When he first started coaching, he says others in the field were skeptical of his methods.

“I didn’t take any classes, anything else, how to coach, I just knew what I was looking for and what should be done and what the thinking should be,” Wunderle said.

Whatever you may think of Wunderle's methods, it's difficult to argue with the results. He's trained scores of high-performing athletes, including his son, Olympic archer Vic Wunderle. Vic started at five or six years old as well.

“[Vic] said ‘well dad, I’m too young, I think to shoot that,’ and I go ‘oh, that’s no problem, hand me your bow,’” Wunderle said. “So he hands me the bow, we start walking to the house, he says ‘what’s wrong?’ I said ‘well, when you’re old enough to shoot good form, you let me know and we’ll start shooting again.’ We get to the house and he says ‘I think I’m old enough now.’”

Wunderle's two daughters also competed on national and global levels, one made the US Women’s Archery Team for 20 straight years. The family bonded over archery. Wunderle recalls a drive home from a large tournament his daughter Sally competed in.
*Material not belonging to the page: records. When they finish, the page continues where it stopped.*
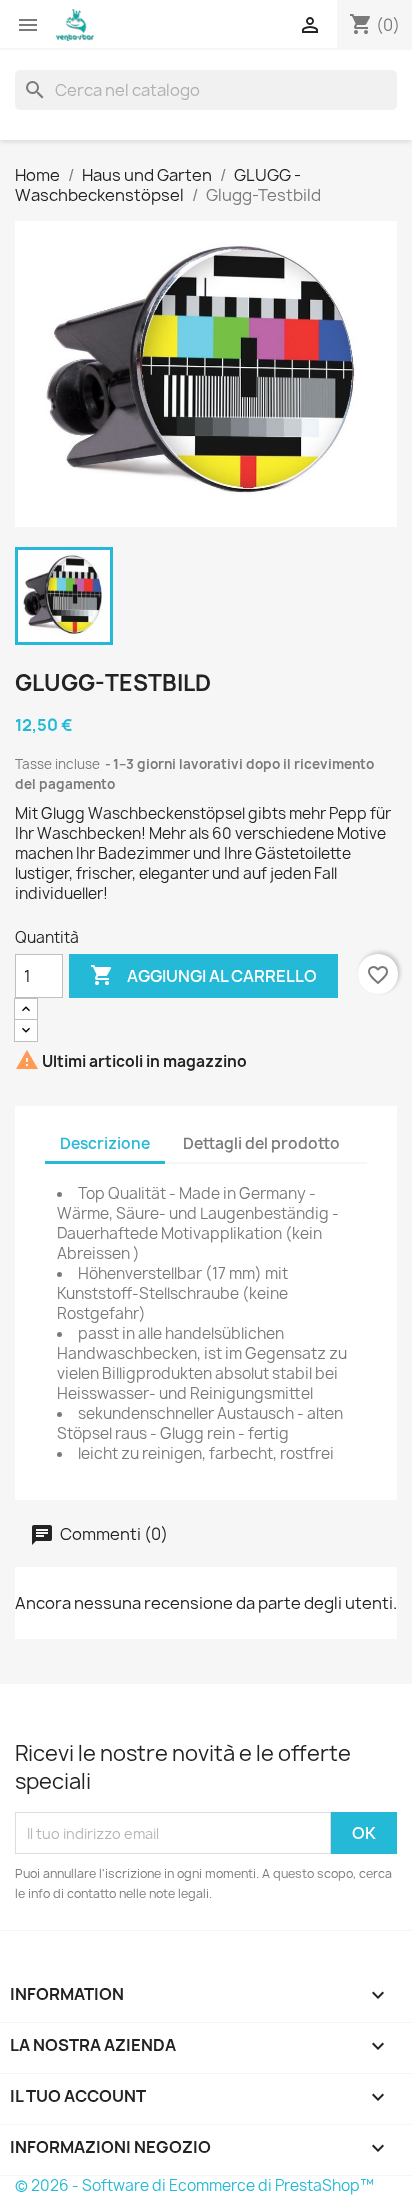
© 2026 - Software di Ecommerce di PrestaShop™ (194, 2185)
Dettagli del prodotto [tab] (261, 1143)
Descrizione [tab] (105, 1143)
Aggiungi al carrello (203, 975)
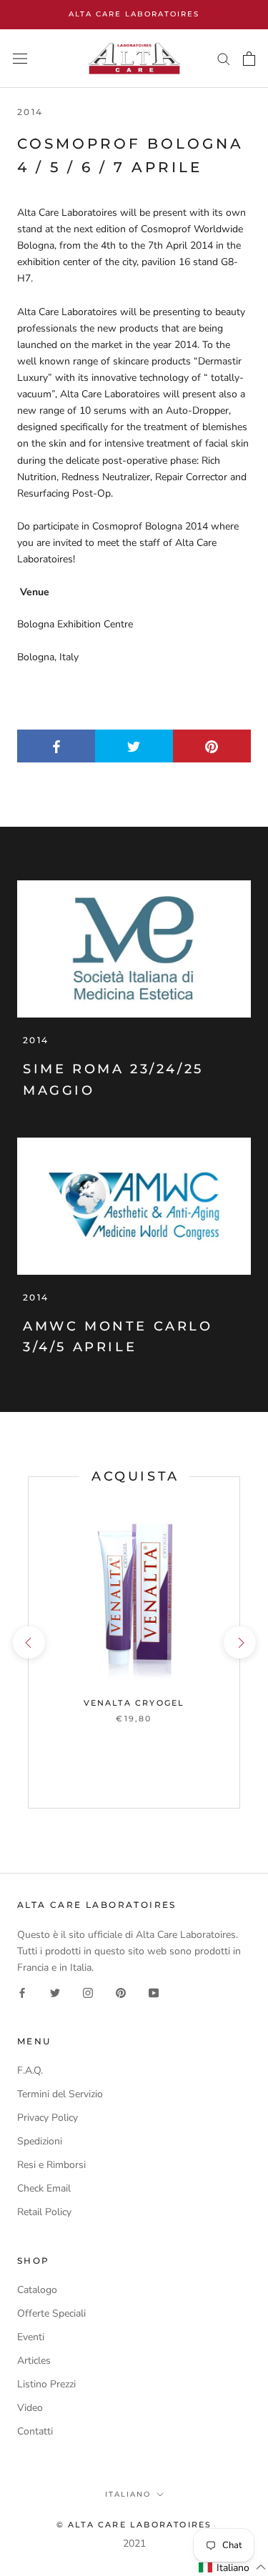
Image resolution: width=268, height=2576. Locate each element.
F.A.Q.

“Everybody was so excited and everything and Sally says ‘what are you guys so excited about? Was this a big tournament or something?’ And they said ‘well this was the national tournament’ or something. She goes ‘oh, I didn’t know that.’” Wunderle said. “And she just won it. She just went there to have fun and shoot the best she could shoot.”
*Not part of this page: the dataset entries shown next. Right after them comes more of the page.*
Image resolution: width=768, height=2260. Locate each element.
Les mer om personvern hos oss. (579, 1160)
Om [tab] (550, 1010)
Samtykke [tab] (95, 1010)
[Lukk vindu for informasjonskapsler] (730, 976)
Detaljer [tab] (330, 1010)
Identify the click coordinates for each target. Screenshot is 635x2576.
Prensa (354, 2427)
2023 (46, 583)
While competition obviously plays a role in Wunderle's life, hunting is still his first love. When I speak to him, he's only a few hours back home from seeking deer on a crisp October morning. In the last twenty-five years, he tells me, he's missed only two days of hunting for his parents' funerals.

“1960, it was the first year I deer hunted and I killed a deer,” Wunderle said. “The funny thing was, almost every year since then, I killed a deer. I just fell in love with it.”

Like his competitions, Wunderle brings the foundation of a clear mind and singular focus to his hunting.

“I’m one of those deer hunters, I do not take a risky shot.” he says. “I don’t care how big the deer is.”

It's a lifelong dedication to a craft best honed in the outdoors, immortalized now with his name in the state's hall of fame.

Collin Schopp is a reporter at WCBU. He joined the station in 2022.